Notice how I used the singular “file” a couple of paragraphs ago? As in: logrotate will remove a single file (per identified log series) when run. At least this is the behaviour I have observed and wondered at. Wondered at because surely a “loop-delete until there is no more than X” files would make more sense – that would automatically remove all old files when the count is decreased. As it is, it seems I would have to manually delete older files, if I was decreasing the count.
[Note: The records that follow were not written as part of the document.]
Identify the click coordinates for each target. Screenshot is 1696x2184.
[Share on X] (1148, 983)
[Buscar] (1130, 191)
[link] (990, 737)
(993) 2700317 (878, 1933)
To take care of the special case of my error logs in the tmpfs folder, I copy the nginx config file in /etc/logrotate.d to an nginxtmp config file and change the location to match my new tmpfs setup:

/mnt/tmplog/nginx_*.log {
        daily
        missingok
        rotate 14
        compress
        delaycompress
	ifempty

        ...

And before I forget: I also need to add a reboot to the crontab. sudo crontab -e and add the line:

# m h  dom mon dow     command
30 6  1  * *           /sbin/shutdown --reboot now

Taking care, of course to not rely on shutdown being in the PATH but providing absolute paths.

Conclusion

It’s not a perfect solution and I’m sure that it can be improved upon. However, the most suprising thing to me is just how seemingly unprepared we still are for the GDPR 3 years (!) after it came in to effect. How is there not a few standard settings/solutions in Ubuntu, Nginx and/or logrotate that sysadmins can use to quickly and easily be compliant with it? It should be clear from the above that there is not going to be a one-size-fits-all compliant solutions but there could at least be a couple of ready-to-wear, off-the-shelf ones as built-ins.